Einen aggressiven Generationenkonflikt kann ich bisher aber nicht erkennen…
Das alles wird abgefangen dadurch, dass wir eine junge Generation haben, die sich mehrheitlich gut mit ihren Eltern versteht. Und die deshalb Wert darauf legt, keinen offenen Konflikt anzuzetteln, sondern ihre Kritik verlagert auf die machthabenden Politiker und Wirtschaftsbosse, die meist der Babyboomergeneration angehören. Wir sehen also einen leicht abgedämpften Generationenkonflikt mit einer politischen Vision.
Einen Generationenkonflikt light?
Ja, könnte man so sagen – weil die jungen Generationen und ihre Elterngenerationen sich gegenseitig verstehen und respektieren und merken, dass sie aufeinander angewiesen sind. Deswegen ist es kein harter Konflikt. Im Gegenteil: Im Alltag sind sie miteinander verbündet. Die jüngste Shell-Jugendstudie hat gezeigt, dass 90 Prozent der jungen Menschen ein wunderbares Einvernehmen mit ihren Eltern haben und umgekehrt. Fast 75 Prozent der Jüngeren wollen ihre eigenen Kinder in dem Stil erziehen, wie sie selbst erzogen worden sind. Doch in der jungen Generation werden andere Themen und Akzente gesetzt als bei Eltern und Großeltern.
Aber können Kinder ihr Konfliktpotenzial überhaupt entwickeln und schärfen, wenn zu Hause alles friedlich ist?
Die jungen Leute haben dadurch ja vor allem einen Erfahrungshorizont: die tolerante Mutter, den verständnisvollen Vater und das gegenseitige Einvernehmen, dass die Eltern sie im Zweifel immer unterstützen werden. Da könnte dann der letzte Schub fehlen, wenn es hart auf hart käme. Aber: Es liegt auch eine Chance darin, weil schon der leichte Druck auf Mutter und Vater reichen könnte, um beide mit ins Boot zu holen.

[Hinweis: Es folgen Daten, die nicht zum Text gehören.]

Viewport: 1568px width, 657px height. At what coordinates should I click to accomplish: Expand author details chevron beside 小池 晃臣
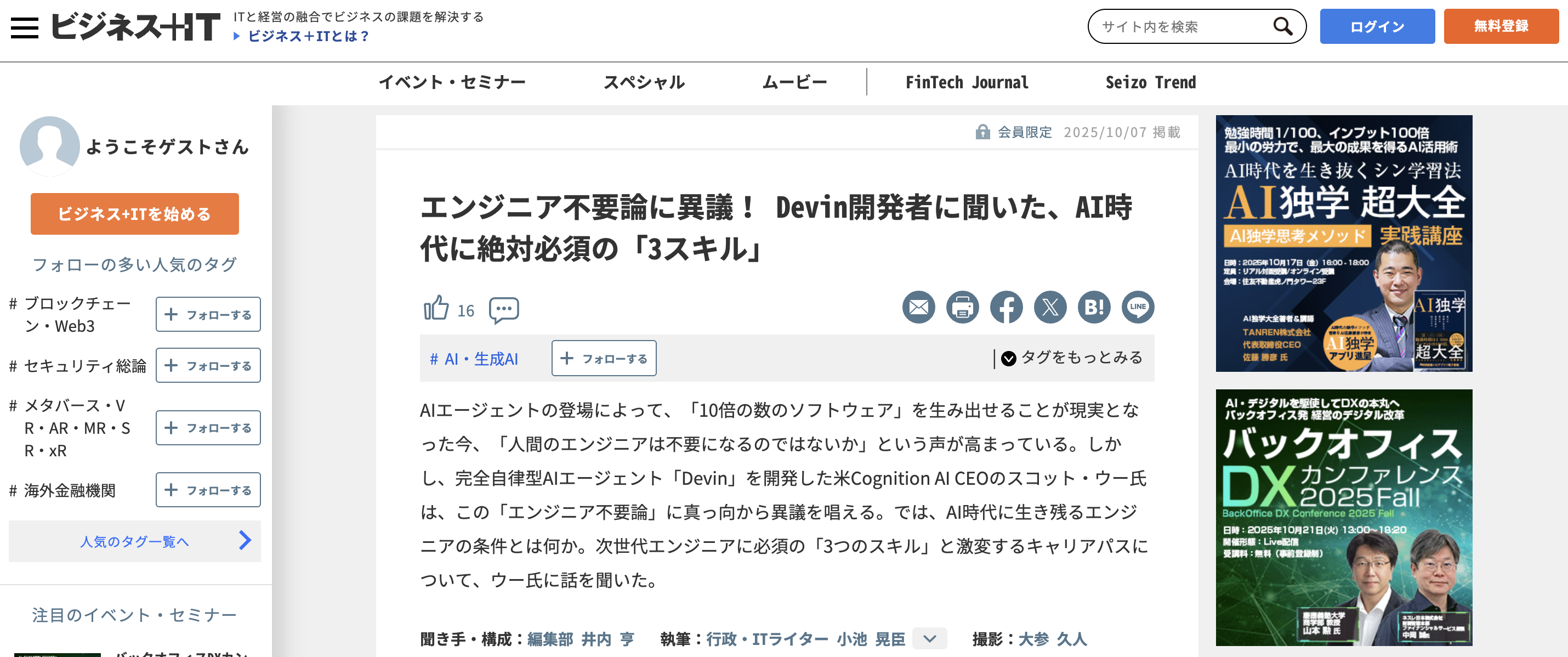click(929, 638)
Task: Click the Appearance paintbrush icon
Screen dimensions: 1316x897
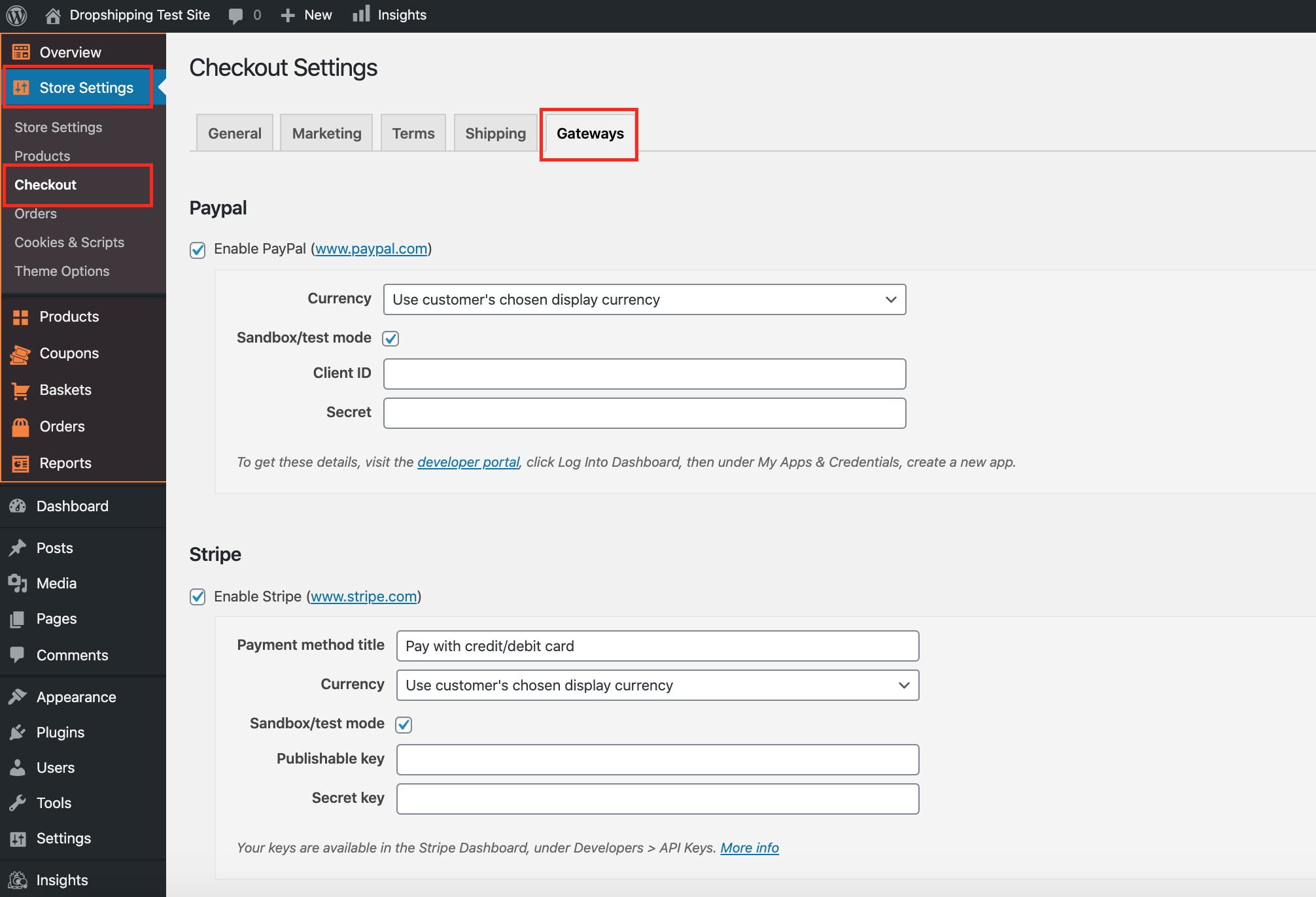Action: [x=18, y=697]
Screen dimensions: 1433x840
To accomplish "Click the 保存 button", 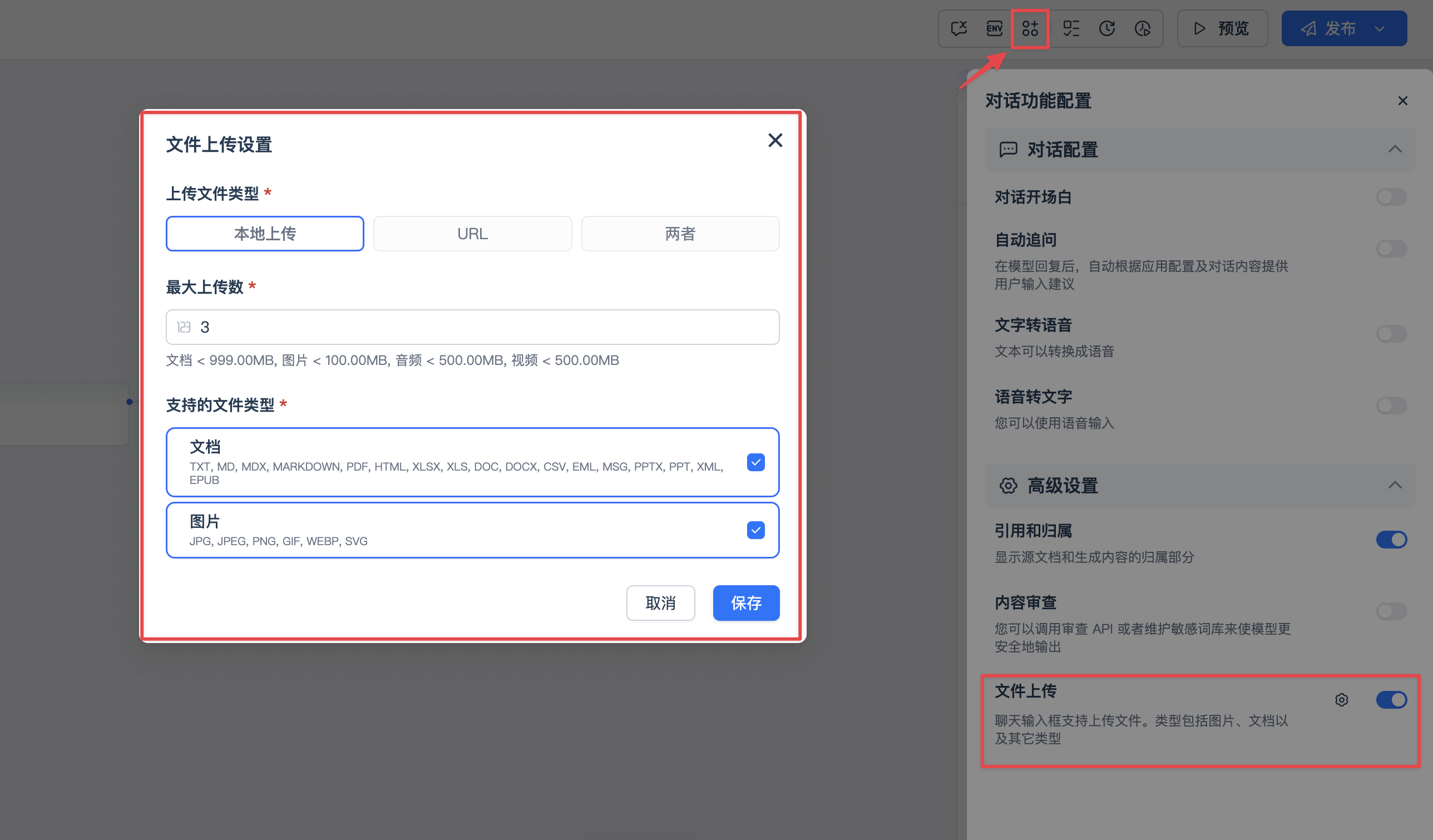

Sprich: Wenn die Jungen ihren Eltern nur halbwegs entschieden klarmachen, dass wir alle unsere persönliche Konsumpolitik, unsere Ernährungsgewohnheiten und unsere Mobilität verändern müssen, dann kann sich das gesamtgesellschaftlich stark auswirken. Die Jüngeren beeinflussen die Politik in einer Weise, die sich auf alle Generationen auswirkt und so Veränderungen erzwingt.
Steckt hinter dem Konflikt ein Gefühl der Ungerechtigkeit, vor allem gegenüber der Generation der Babyboomer?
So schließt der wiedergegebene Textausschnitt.